Au-delà d’une belle écriture et d’un sens du récit dramatique proche de John Irving, Taiye Selasi nous offre de magnifiques personnages, ses innocents, dans leur quête dont ils ignorent la finalité. Une odyssée américaine à l’accent africain.
Le ravissement des innocents est le premier roman d’une auteure mi-nigériane, mi-ghanéenne de langue anglaise – naissance à Londres, études à Boston. Le titre original est «Ghana must go», et c’est bien de cela qu’il s’agit, des liens entre une famille ghanéenne et leur terre d’accueil pour les parents, de naissance pour les enfants, les Etats-Unis. Le roman s’ouvre sur la mort de Kweku Sai, un chirurgien ghanéen aussi compétent que respecté injustement chassé de l’hôpital où il travaillait: forcé de pratiqué une opération qu’il savait impossible, il a été pointé du doigt pour son échec. Déçu, aigri, il a quitté sa famille pour s’en retourner au Ghana où il a épousé une autre femme. Les quatre enfants de Kweku sont restés aux Etats-Unis, devenant médecin, avocat ou écrivain. C’est leurs histoires à tous qui sont racontées au fil d’une chronologie éclatée et d’une construction assez complexe.
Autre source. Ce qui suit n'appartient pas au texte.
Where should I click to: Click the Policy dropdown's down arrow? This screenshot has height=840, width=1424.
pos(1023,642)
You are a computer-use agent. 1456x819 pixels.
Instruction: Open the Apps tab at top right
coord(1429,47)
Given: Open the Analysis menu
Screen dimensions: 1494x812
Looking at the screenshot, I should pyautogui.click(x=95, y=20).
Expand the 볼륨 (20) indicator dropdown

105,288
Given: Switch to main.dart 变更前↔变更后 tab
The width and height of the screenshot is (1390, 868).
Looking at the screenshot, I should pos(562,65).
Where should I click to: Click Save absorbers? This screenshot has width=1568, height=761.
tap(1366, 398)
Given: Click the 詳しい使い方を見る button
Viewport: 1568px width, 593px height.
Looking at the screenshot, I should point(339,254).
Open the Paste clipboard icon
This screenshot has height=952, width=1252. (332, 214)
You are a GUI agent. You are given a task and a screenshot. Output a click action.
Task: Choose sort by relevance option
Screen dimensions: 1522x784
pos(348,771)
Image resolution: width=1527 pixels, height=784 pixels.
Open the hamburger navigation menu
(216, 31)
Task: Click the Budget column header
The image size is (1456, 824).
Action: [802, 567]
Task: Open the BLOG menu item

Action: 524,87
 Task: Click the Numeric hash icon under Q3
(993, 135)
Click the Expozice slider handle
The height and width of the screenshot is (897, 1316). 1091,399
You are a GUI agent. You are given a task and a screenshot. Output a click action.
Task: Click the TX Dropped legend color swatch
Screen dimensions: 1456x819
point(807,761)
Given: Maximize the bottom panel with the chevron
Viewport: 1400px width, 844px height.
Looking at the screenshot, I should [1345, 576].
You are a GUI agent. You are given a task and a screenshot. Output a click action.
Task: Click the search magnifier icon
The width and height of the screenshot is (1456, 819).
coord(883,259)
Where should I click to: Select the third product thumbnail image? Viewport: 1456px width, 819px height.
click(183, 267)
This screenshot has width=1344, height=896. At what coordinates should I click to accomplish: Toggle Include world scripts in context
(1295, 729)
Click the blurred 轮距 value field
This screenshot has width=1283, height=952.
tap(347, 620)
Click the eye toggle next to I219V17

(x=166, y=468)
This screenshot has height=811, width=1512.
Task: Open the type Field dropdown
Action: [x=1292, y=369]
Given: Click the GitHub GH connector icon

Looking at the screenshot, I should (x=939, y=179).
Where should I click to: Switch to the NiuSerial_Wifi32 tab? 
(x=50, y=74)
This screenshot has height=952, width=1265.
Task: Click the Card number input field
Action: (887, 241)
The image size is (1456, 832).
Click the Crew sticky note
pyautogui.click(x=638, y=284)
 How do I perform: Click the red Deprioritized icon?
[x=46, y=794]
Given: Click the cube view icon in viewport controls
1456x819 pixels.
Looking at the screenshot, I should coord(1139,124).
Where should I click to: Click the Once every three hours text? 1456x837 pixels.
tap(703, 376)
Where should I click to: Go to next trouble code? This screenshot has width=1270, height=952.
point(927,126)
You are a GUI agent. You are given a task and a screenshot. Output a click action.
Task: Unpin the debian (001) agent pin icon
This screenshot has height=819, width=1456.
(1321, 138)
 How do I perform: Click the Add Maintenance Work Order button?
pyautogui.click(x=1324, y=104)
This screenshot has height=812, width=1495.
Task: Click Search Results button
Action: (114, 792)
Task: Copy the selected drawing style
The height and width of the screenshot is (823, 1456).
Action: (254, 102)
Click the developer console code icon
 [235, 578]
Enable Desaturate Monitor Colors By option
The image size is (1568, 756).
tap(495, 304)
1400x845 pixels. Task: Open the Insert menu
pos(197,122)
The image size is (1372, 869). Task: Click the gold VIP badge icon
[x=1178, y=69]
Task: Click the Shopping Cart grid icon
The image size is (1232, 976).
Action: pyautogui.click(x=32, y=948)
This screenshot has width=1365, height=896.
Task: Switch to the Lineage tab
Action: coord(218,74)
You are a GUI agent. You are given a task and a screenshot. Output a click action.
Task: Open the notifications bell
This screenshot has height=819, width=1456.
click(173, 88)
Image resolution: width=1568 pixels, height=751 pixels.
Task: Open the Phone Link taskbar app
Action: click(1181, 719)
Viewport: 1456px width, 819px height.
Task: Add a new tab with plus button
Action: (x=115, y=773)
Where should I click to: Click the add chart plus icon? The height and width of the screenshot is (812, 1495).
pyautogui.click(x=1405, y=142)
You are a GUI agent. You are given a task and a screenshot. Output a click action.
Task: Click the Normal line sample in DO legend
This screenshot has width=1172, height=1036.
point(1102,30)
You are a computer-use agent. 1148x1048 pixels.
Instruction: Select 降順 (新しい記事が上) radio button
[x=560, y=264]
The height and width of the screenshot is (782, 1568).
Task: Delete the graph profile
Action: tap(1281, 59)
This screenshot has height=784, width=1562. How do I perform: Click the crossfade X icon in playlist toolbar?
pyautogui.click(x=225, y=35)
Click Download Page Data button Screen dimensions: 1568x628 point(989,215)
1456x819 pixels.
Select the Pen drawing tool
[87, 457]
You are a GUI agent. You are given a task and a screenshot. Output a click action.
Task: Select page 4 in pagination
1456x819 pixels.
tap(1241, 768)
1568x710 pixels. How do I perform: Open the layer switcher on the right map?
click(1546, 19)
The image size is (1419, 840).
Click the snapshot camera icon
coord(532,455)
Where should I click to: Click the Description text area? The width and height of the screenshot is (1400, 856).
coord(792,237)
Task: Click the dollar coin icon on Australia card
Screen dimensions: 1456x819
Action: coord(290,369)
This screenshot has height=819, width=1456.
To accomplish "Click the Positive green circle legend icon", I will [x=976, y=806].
Le ravissement des innocents fait partie de ces romans qui entendent percer la nature humaine à travers des destins soumis à des aléas divers, historiques, politiques, sociaux, raciaux. Mais ce propos très ambitieux est déforcé par un trop-plein de détails, de gestes, d’anecdotes, de mots, qui finissent par en dissiper l’intérêt et générer une forme d’indifférence.